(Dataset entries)
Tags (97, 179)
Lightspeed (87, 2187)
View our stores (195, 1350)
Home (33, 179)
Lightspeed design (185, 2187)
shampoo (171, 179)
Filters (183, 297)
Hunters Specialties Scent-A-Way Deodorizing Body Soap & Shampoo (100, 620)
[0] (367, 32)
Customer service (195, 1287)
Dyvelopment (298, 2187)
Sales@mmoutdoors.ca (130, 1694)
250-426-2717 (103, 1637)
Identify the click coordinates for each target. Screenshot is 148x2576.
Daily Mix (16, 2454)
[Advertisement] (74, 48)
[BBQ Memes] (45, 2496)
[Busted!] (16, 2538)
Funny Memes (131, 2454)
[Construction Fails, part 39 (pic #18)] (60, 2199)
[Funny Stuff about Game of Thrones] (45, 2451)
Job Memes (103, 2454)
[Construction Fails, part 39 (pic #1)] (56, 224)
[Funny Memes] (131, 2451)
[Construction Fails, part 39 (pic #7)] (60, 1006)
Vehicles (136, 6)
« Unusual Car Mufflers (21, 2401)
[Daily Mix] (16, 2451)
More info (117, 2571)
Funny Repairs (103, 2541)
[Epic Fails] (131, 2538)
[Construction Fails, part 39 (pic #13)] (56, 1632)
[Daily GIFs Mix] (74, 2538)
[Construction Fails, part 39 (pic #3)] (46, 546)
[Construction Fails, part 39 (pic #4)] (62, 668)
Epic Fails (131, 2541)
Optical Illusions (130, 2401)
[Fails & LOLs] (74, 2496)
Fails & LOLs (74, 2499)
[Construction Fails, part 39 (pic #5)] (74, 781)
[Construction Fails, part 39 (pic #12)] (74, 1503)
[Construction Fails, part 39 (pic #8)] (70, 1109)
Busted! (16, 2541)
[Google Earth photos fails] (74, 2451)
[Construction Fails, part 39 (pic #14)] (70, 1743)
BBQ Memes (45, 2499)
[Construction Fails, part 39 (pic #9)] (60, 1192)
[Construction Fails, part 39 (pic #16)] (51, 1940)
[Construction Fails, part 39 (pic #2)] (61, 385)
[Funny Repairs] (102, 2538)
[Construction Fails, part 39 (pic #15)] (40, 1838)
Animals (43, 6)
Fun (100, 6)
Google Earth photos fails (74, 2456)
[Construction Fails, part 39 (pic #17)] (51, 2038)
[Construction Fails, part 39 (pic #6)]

# TASK TO COMPLETE
The expected output is the complete data, repeated exactly.

# REPLY TO THE EXERCISE
Tags (97, 179)
Lightspeed (87, 2187)
View our stores (195, 1350)
Home (33, 179)
Lightspeed design (185, 2187)
shampoo (171, 179)
Filters (183, 297)
Hunters Specialties Scent-A-Way Deodorizing Body Soap & Shampoo (100, 620)
[0] (367, 32)
Customer service (195, 1287)
Dyvelopment (298, 2187)
Sales@mmoutdoors.ca (130, 1694)
250-426-2717 (103, 1637)
Identify the click coordinates for each target. Screenshot is 148x2576.
Daily Mix (16, 2454)
[Advertisement] (74, 48)
[BBQ Memes] (45, 2496)
[Busted!] (16, 2538)
Funny Memes (131, 2454)
[Construction Fails, part 39 (pic #18)] (60, 2199)
[Funny Stuff about Game of Thrones] (45, 2451)
Job Memes (103, 2454)
[Construction Fails, part 39 (pic #1)] (56, 224)
[Funny Memes] (131, 2451)
[Construction Fails, part 39 (pic #7)] (60, 1006)
Vehicles (136, 6)
« Unusual Car Mufflers (21, 2401)
[Daily Mix] (16, 2451)
More info (117, 2571)
Funny Repairs (103, 2541)
[Epic Fails] (131, 2538)
[Construction Fails, part 39 (pic #13)] (56, 1632)
[Daily GIFs Mix] (74, 2538)
[Construction Fails, part 39 (pic #3)] (46, 546)
[Construction Fails, part 39 (pic #4)] (62, 668)
Epic Fails (131, 2541)
Optical Illusions (130, 2401)
[Fails & LOLs] (74, 2496)
Fails & LOLs (74, 2499)
[Construction Fails, part 39 (pic #5)] (74, 781)
[Construction Fails, part 39 (pic #12)] (74, 1503)
[Construction Fails, part 39 (pic #8)] (70, 1109)
Busted! (16, 2541)
[Google Earth photos fails] (74, 2451)
[Construction Fails, part 39 (pic #14)] (70, 1743)
BBQ Memes (45, 2499)
[Construction Fails, part 39 (pic #9)] (60, 1192)
[Construction Fails, part 39 (pic #16)] (51, 1940)
[Construction Fails, part 39 (pic #2)] (61, 385)
[Funny Repairs] (102, 2538)
[Construction Fails, part 39 (pic #15)] (40, 1838)
Animals (43, 6)
Fun (100, 6)
Google Earth photos fails (74, 2456)
[Construction Fails, part 39 (pic #17)] (51, 2038)
[Construction Fails, part 39 (pic #6)]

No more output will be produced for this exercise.